Dean Farrar was still alive when I came to the School, but only just. So infirm was he that the Captain of School had to stand beside him in the pulpit and turn over the pages of his sermon as he preached. A year or so later he died and the whole school attended his funeral. I well remember hearing the Great Bell from Bell Harry Tower toll the same number of times as his age, and the sound of that great bell is heard over half of Kent.

There was a terrible fire at Eton College in which some boys were burned, due to old iron bars preventing their escape from their House. This set all the schools looking into their fire escapes, and there was much practising sliding down chutes and jumping into blankets from windows. In Winks’ House, it was deemed prudent to cut an opening for a trap door in the middle of the main dormitory, and thence one descended by a ladder into the Studies below.
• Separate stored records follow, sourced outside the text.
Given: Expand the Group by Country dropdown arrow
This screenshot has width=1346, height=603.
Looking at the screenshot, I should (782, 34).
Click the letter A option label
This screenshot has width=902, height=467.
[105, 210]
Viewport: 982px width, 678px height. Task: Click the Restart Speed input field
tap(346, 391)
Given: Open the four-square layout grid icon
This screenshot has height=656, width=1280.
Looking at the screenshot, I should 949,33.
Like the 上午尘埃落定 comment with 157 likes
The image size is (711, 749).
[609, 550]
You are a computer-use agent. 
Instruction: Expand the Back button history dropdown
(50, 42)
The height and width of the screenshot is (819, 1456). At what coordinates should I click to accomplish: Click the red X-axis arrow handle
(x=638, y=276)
At night we used to throw down a boy’s bedclothes and he had to bring them all up again by the main staircase, with the danger of encountering Winks on the way.

Moline, later Archbishop of Perth, Western Australia, used at one time go to be coached in mathematics by Mr Reay in his rooms. Arriving there one day he found the room empty and on the mantelpiece a notice with the word AYLING. Moline therefore left, appreciating that Mr Reay was ill. The next day Moline was asked by Rosenberg why he had not attended at Reay’s rooms for private maths.

“Sir, I saw on the mantelpiece that Mr Reay was ill.”

AYLING were famous equippers of oars, etc., for boats and Mr Reay was responsible for these and had reminded himself by his notice that he had to attend to some matter about this equipment.

 

Bruce Money (1889-1977) was at the King’s School from 1901 to 1907. He became a company director, with an enthusiasm for local history. He was a generous benefactor of the School Library. These recollections were published in The Cantuarian in 1971.